Community leader and businessman, Mark Sisisky, son of the late Congressman Norman Sisisky, was the event's moderator. Roben Farzad, Jay Ipson and Janet Meyers shared their family immigration stories, as will Guatemalan immigrant to Richmond, Felipe Marroquin (bios below). We also got a sneak peek at a forthcoming documentary about Richmond's Soviet Jewish immigrant community, "Draw Back the Curtain," which has been created by students at the University of Richmond Hillel and Jewish Family Services.
Host Committee:
Rabbi Gary Creditor, Temple Beth El
Rabbi Andrew Goodman, Director of Jewish Life and Campus Rabbi at University of Richmond
Marco A. Grimaldo, CEO & President of Virginia Interfaith Center for Public Policy
Abby Levine, Jewish Social Justice Roundtable
Debbie Linick, Director for DC and Northern Virginia, JCRC of Greater Washington
Rabbi Ben Romer, Congregation Or Ami
Alan Ronkin, American Jewish Committee
Susan Sisisky, Community Volunteer
Panelists:
Roben Farzad is a Bloomberg Businessweek contributor and an immigrant from Iran. He has written for The New York Times, Boston Globe, and The Wall Street Journal and appears on NPR, CNBC, PBS, CNN, and BBC News. A graduate of Princeton University and Harvard Business School, Farzad began his career at Goldman Sachs.
Jay M. Ipson is a Litvak-American Holocaust survivor and co-founder of the Virginia Holocaust Museum in Richmond, Virginia. The Ipp family arrived in the United States on June 12, 1947. His father found work cleaning bathrooms in a gas station. His mother Edna worked as a seamstress in Thalhimer's department store. To make their integration into American society easier, they decided to change their family name to Ipson.
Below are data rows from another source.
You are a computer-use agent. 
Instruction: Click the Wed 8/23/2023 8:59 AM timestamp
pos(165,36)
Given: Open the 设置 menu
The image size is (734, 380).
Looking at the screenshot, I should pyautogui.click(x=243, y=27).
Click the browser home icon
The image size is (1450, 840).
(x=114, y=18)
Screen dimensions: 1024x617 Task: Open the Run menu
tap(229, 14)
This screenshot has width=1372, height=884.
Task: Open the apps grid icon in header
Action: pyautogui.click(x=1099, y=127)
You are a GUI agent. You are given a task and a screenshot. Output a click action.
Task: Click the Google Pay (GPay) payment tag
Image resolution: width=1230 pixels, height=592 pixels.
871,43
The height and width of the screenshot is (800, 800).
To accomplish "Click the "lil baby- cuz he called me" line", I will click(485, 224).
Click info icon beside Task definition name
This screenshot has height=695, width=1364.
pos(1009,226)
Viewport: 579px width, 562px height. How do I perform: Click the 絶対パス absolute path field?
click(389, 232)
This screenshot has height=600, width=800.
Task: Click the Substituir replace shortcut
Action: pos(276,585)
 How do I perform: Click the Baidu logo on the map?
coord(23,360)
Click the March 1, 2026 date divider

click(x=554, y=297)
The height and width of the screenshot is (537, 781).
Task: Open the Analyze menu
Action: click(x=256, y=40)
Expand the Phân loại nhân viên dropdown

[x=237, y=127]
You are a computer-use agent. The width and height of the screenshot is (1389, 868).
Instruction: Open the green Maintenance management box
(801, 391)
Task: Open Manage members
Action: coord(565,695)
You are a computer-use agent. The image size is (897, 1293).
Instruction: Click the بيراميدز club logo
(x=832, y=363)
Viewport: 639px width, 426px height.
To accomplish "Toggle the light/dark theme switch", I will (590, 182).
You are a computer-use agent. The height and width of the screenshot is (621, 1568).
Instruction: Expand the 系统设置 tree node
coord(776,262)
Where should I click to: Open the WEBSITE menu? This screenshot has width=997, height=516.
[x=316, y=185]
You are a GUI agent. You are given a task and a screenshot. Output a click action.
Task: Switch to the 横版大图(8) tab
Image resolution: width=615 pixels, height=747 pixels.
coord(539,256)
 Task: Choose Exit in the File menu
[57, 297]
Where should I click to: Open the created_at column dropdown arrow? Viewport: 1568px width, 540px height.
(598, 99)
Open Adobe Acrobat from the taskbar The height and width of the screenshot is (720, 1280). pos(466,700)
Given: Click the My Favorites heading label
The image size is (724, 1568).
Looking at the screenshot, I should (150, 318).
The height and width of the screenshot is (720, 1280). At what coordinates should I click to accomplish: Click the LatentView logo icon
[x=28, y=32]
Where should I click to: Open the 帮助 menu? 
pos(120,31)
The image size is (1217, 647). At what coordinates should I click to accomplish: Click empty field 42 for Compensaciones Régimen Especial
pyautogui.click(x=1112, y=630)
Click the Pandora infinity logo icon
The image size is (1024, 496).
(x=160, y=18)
In 2012, Felipe Marroquin's wife of more than twenty years was deported, leaving him and his daughters shattered. His family valued education, performed volunteer work in their community and at Sacred Heart Catholic Church in Richmond, and honored the country they call home. He did everything in his power to save his wife from deportation, paying thousands in legal fees, rallied support of their community and church, yet nothing could save his family from the brutal deportation.
Janet Slipow Meyers is a first generation native Richmonder who will share her family's immigration story as well as the story of her husband's family, who founded the Heilig-Meyers furniture company. Meyers is a lifelong educator and an active member of the local chapter of Hadassah and the Jewish Women's Club.